◆ Metin bölümü:
##############################

Suriye’de Devrim Olur Mu?: Behram Modeli Üzerinden Bir Analiz

Veysel Ayhan, ORSAM Ortadoğu Danışmanı, Abant İzzet Baysal Üni.
Son günlerde en sık tartışılan konuların başında Suriye’de Devrim olup olmayacağı, dış müdahale seçeneği ve olası bir Türkiye-Suriye Savaşı’nın bölgesel ve küresel bir çatışmaya yol açıp açmayacağıdır. Suriye’de bir devrimin olup olmayacağını veya Esad’ın devrilip devrilmeyeceğini Behram modeli üzerinden analiz ederek bir sonuca varabiliriz. Behram modeli hem soruna teorik hem de günümüzde Orta Doğu ve Kuzey Afrika’da yaşanan isyanların devrimle sonuçlanıp sonuçlanmayacağını anlamak için oldukça önemli bir açıklama gücüne sahiptir. Dolayısıyla Esad rejiminin geleceğini ve 10 Nisan sonrası durumu daha iyi öngörebilmek açısından Behram Modeli ile sorunu irdelemek yerinde olacaktır.

##############################

◆ Yapılacak iş: Suriye üzerine yazılan metne göre, Suriye'de devrim olup olmayacağı hangi model üzerinden inceleniyor?

◆ Veri bölümü:
##############################

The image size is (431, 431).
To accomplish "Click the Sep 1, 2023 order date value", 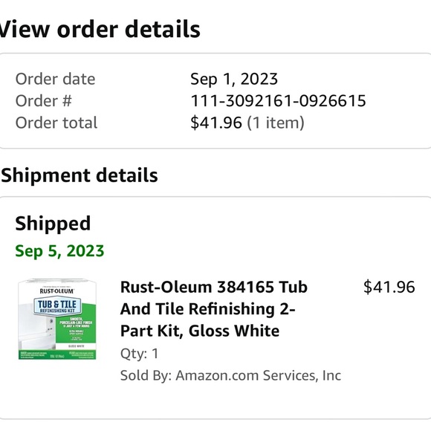I will click(234, 79).
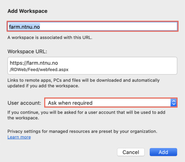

##############################

◆ Alıştırmanın cevabı: Behram modeli üzerinden.